Dr OCTAGON : Dr Octagonecologyst (chronique, 1996)
S'il est un album qui a ouvert la voie d'un hip hop alternatif au milieu des années 90, c'est bien Dr Octagonecologyst, baptême de « l'ère » de Kool Keith (Thornton) et Dan (Nakamura) The Automator. Cet album aura eu le mérite de diriger les projecteurs en direction de la scène dite left field du hip hop, qui comprend des formations telles que JURASSIC 5, ATMOSPHERE ou encore BLACK STAR, à savoir une musique qui fusionne des sonorités aussi variées que le rock, le funk et le jazz et qui évite de tomber dans les travers caricaturaux du rap. Kool Keith privilégie des textes décousus, recherchant davantage des sonorités intéressantes que des pamphlets à la portée philosophique, un peu à la manière de DoseOne (SUBTLE). On retrouve également cette tendance aux collages sur la pochette de l'album qui représente un portrait de ce fameux médecin. En effet, le concept de l'album se base sur Dr Octagon, un gynécologue libidineux et probablement extra-terrestre qui expérimente de nouvelles techniques opératoires sur ses patientes plus ou moins consentantes. Son coup de scalpel semble hésitant, de même que la validité de ses connaissances médicales. Cependant, en termes de bistouri textuel, Kool Keith n'a pas son pareil, puisqu'il enchaîne les rimes sans fléchir.
On peut apprécier l'humour potache du rappeur sur plusieurs skits, intermèdes poilants qui viennent s'immiscer entre ces classiques du hip hop : boulettes médicales (General Hospital), message de répondeur téléphonique (I got to tell you), usurpation (A Visit to the Gynecologyst)... Hormis ces break comiques, on retrouve surtout des classiques tels que 3000, Wild & Crazy ou encore Blue Flowers. La liste est longue et Dr Octagonecologyst a le mérite de tenir le cap du début à la fin, là où la plupart des albums du genre s'essoufflent à mi-parcours.

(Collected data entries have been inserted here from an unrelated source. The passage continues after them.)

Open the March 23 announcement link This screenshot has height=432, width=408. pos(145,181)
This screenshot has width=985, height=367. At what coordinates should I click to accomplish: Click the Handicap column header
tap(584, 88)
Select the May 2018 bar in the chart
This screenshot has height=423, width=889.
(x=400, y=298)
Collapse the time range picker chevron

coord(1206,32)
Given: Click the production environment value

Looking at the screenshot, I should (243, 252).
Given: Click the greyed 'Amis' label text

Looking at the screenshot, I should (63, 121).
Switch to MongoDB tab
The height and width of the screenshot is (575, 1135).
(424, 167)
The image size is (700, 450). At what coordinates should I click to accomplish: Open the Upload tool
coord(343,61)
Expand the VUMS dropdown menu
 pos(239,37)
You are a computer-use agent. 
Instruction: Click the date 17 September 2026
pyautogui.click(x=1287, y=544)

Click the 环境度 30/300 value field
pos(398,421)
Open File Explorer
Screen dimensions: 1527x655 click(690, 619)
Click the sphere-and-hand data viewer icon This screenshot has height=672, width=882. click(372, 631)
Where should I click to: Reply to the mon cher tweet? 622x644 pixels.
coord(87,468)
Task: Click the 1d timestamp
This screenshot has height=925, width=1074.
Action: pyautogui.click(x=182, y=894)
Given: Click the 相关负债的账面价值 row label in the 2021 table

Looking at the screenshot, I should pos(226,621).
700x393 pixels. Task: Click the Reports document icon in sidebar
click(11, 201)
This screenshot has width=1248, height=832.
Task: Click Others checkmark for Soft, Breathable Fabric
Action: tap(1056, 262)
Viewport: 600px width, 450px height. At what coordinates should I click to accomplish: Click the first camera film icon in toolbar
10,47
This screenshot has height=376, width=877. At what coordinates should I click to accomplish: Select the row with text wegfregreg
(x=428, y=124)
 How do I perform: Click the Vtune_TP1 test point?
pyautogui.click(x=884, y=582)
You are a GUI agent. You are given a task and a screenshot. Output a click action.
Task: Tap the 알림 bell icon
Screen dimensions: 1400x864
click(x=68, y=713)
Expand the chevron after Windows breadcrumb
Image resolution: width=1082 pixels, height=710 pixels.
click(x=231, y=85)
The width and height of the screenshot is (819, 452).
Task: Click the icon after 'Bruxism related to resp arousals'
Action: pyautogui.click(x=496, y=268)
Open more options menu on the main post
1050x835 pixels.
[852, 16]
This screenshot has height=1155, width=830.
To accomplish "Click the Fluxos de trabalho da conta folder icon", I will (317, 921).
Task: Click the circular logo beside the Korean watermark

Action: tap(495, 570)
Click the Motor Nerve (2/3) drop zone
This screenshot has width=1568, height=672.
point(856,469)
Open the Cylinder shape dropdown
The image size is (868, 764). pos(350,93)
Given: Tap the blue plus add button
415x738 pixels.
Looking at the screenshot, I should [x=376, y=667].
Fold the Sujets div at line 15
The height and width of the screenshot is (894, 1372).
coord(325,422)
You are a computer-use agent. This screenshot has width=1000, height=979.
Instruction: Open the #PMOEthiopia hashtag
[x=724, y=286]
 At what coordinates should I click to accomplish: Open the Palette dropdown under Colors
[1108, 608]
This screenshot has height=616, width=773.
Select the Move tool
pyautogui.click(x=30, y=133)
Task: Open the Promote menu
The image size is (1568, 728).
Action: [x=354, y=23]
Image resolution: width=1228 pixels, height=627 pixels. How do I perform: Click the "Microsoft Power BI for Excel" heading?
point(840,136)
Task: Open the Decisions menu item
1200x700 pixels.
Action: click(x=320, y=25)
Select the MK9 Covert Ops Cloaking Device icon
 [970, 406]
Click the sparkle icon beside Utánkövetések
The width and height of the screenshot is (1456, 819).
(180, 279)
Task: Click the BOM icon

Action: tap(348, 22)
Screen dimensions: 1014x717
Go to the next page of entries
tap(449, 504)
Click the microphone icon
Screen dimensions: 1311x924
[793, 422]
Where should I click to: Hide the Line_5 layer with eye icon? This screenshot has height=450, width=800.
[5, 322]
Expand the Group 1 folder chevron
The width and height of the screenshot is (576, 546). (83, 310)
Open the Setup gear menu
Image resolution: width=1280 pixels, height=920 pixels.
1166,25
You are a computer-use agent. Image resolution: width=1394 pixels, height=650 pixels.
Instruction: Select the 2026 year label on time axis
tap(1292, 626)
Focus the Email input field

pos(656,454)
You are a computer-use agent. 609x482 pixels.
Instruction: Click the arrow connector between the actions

Du point de vue musical, on découvre les talents de Dan The Automator, producteur d'origine nippone qui n'aura de cesse, les années suivantes, de décliner ses ambiances inquiétantes mêlées à des effluves de funk dans des projets tels que DELTRON 3030, GORILLAZ ou encore LOVAGE. Son style si percutant représente sur Dr Octagonecologyst un amalgame de Bartok, Malcolm McLaren, Kool and the Gang ou encore Love et le producteur est particulièrement efficace sur Bear Witness, Real Raw (et ses changements de rythme) ou No Awareness. Le DJ Q-Bert, qui s'est distingué comme l'un des parkinsoniens de la platine les plus valides du début des nineties, vient également prêter main forte aux scratches. Citons encore DJ SHADOW, qui fait une apparition sur Waiting List.
Difficile pour Kool Keith de surpasser ce monument du hip hop et il est clair que l'on comparera systématiquement sa production future à ce fameux Dr Octagonecologyst. En dehors d'une collection d'instrus tirées de l'album dont on parle aujourd'hui (The Instrumentalysts), Double K a tâché de poursuivre son travail de sape sans The Automator mais s'est parfois heurté à l'incompréhension d'un public qui montre assez rapidement ses limites en matière de fusion et de second degré. Il n'en demeure pas moins que ce gynécologue de l'octagone devrait trouver une place de choix dans votre, il va sans dire, excellente collection de disques (quoi, vous n'avez que des mp3???).